Great article and very informative. Thanks a bunch. I love salads with fresh, raw veggies and I enjoy fruit. In your experience in Cambodia, is it safe to eat uncooked veggies, lettuces, fruit? Thanks again for all your information.
We did eat salad and I don’t remember getting sick. The vegetarian-friendly places are tourist-orientated so they probably use filtered water to wash salad etc. You can always ask if you’re not sure.
Great article! I went to Kampot last year and had to think of your sleepy Kampot article all the time! :)
You could also add vegetarian pizza at the market in Kampot. There’s a small stand baking pizza in some kind of pan! Interesting to see, tasty and vegetarian! And cheaper than most western food in Kampot…
If you are in Sihanoukville, then be sure to visit Bamboo Bar. The largest selection of vegetarian and vegan food in the city. Cooking on clean water without using sodium glutamate. Open 24 hours 7 days a week. The kitchen works from 8am to 10pm.

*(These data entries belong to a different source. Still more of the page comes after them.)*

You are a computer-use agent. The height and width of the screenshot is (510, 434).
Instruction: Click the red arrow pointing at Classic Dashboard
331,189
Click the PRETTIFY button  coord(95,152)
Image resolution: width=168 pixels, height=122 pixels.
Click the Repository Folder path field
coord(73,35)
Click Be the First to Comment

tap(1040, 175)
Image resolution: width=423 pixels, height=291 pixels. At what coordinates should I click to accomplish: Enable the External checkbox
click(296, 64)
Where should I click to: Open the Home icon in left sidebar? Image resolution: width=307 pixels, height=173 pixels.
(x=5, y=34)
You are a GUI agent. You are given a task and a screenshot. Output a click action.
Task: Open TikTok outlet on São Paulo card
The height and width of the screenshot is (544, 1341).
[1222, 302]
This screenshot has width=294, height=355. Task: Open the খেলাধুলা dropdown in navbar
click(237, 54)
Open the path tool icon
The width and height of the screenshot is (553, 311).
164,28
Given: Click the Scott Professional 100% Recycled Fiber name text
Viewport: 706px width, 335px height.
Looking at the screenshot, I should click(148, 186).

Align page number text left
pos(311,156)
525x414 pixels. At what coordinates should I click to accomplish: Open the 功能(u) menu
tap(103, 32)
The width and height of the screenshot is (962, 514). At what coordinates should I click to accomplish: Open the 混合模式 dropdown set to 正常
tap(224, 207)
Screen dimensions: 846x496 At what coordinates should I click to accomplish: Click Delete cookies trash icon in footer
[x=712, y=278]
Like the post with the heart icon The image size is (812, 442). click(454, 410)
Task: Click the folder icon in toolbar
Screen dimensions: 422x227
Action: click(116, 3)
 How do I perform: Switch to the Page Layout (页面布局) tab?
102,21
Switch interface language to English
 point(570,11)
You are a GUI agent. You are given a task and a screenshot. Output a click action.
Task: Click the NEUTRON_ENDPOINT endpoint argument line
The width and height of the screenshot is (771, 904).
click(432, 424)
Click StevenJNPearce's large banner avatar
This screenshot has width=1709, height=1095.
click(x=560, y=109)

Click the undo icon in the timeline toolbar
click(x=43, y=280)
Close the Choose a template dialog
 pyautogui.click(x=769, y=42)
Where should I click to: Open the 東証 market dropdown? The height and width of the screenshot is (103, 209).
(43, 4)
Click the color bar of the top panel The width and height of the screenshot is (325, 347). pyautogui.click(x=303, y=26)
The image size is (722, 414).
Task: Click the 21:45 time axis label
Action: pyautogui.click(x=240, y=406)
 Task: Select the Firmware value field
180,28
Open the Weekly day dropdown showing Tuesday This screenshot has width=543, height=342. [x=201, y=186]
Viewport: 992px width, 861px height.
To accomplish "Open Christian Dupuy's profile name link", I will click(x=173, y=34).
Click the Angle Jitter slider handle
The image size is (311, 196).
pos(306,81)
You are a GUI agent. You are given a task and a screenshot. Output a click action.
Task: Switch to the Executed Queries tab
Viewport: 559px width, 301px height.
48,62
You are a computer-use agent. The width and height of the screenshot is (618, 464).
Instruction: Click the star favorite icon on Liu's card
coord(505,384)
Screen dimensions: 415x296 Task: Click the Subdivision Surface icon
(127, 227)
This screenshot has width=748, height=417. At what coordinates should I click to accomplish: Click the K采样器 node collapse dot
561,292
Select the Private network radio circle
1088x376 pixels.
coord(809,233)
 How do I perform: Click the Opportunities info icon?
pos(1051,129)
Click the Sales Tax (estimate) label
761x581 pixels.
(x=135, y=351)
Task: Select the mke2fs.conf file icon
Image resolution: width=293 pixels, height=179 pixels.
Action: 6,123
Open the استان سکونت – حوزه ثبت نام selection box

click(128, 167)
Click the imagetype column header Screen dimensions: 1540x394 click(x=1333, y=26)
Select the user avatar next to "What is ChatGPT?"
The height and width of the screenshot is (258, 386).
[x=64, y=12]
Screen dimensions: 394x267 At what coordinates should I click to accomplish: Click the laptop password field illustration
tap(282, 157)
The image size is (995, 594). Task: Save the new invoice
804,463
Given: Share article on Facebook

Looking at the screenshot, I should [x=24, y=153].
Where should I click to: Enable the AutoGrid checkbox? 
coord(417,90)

We will be glad to see you!
Do you know Cambodian for “pig fat”?
It can even be used when coffee beans are roasted. You will never know something that looks “vegetarian” is really not!
You have imposed your imperialist views in a country where the notion of food does not include your idea of vegetarianism. Unless you are a poor monk who can only eat grass and rice.
A Taste of Cambodia indeed.
Lots of delicious, nutritious food at an unbeatable price – together with the culture in Cambodia, it’s a heck of a combo!
Fantastic photos and article – bookmarked for Selina @ MightyTravels (a vegetarian looking at flights to Cambodia as I type!)
Followed you guys on Twitter so I can read more of your adventures – hope to see you there sometime!
Where did you both stay in Siem Reap? Did you get to try the palm sugar? We were there in 2007. Magical place!
At My Home villa. We didn’t try any palm sugar although we have done elsewhere.
I have to admit I went through this article with a lot of pain and suffering… I wish I was there to try all this amazing dishes! Great photos and what a helpful post!
Thanks for all those links, that will be very useful for me soon! Just a question, a bit personnal, I hope you don’t mind: why are you guys not vegan? Is it because that would be too difficult when you travel? (I am vegan and planning to visit South America along with Asia, wish me good luck!!).
We like cheese too much! And we wouldn’t go vegan now because we already feel like we’re missing out on a lot of local food. It definitely is challenging travelling as a vegan (especially in South America) but plenty of people manage it. Good luck!
I have loved our time in Cambodia and ate at almost everyplace you mentioned in this article. Other than Chiang Mai, Cambodia has been the most vegetarian friendly place in our 8 months of travel! Can’t wait to see what you find in Vietnam, we head there in a couple days.
I’m so glad you enjoyed it Simone. It really surprised us how vegetarian friendly it was—although it’s probably a different story if you get more off the beaten track. Sadly we won’t be going to Vietnam on this trip now (we ended up going sailing in Malaysia and now we’re on Koh Lanta) but our friend is travelling there with a vegan and said it wasn’t too bad. Let us know how you get on!
LOVED Epic Arts Café in Kampot. That eggplant springroll and cous cous dish was SO GOOD. Crammed with fresh bright flavors, and filling, but not heavy. One of the more memorable meals we had in Cambodia and one that I still miss on occasion!
Yes, isn’t it great! So glad you enjoyed it. I found their prices much more reasonable than western cafes in Siem Reap and Phnom Penh as well. And it’s for a great cause.